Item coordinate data
-------

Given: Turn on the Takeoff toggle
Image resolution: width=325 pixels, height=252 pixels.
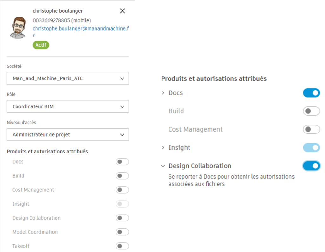Looking at the screenshot, I should [x=122, y=246].
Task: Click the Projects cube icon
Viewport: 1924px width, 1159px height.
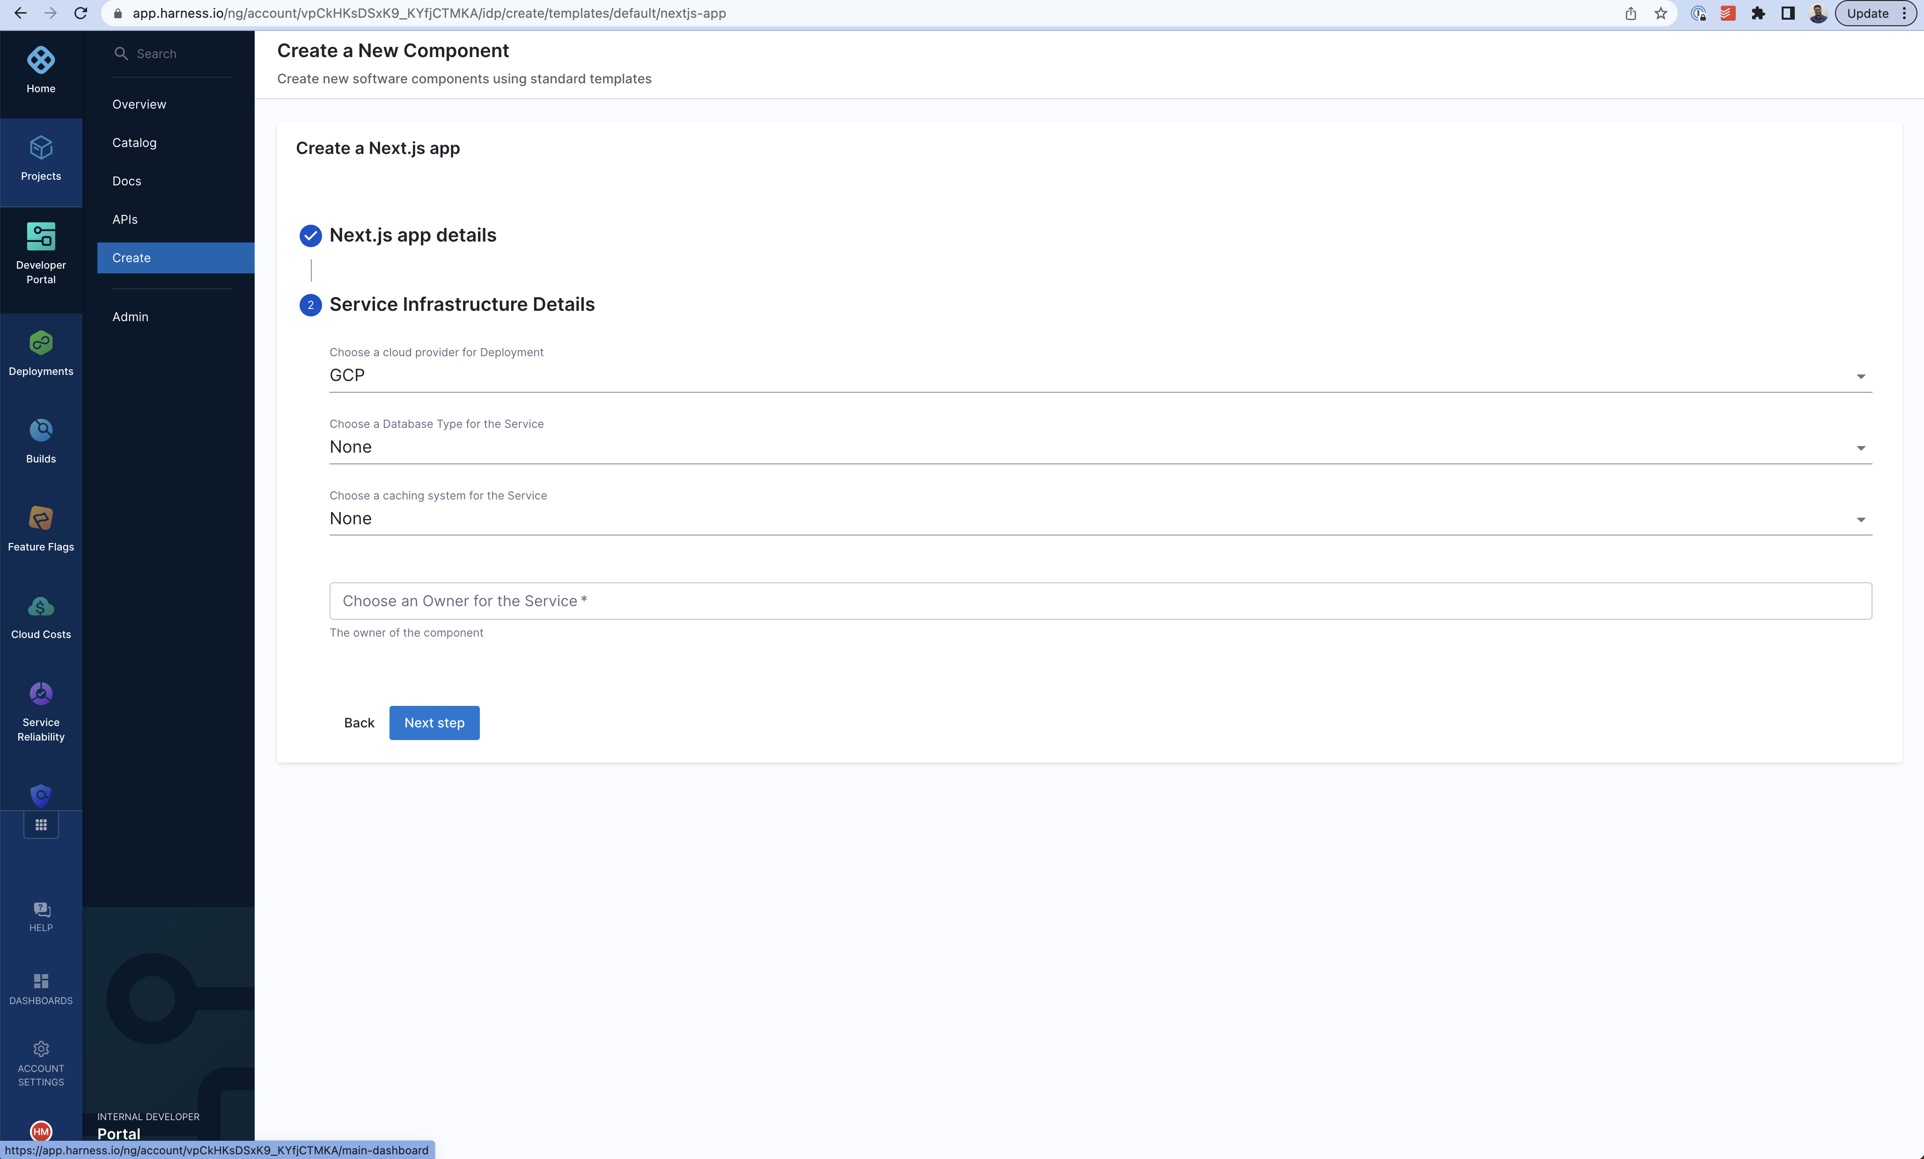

-------

■ SET PROBLEM
Rewrite the listing with "Takeoff" changed to "Landing" and every other line left as is. Omit the pictures from the output.

■ RIGHT ANSWER
Given: Turn on the Landing toggle
Image resolution: width=325 pixels, height=252 pixels.
Looking at the screenshot, I should [x=122, y=246].
Task: Click the Projects cube icon
Viewport: 1924px width, 1159px height.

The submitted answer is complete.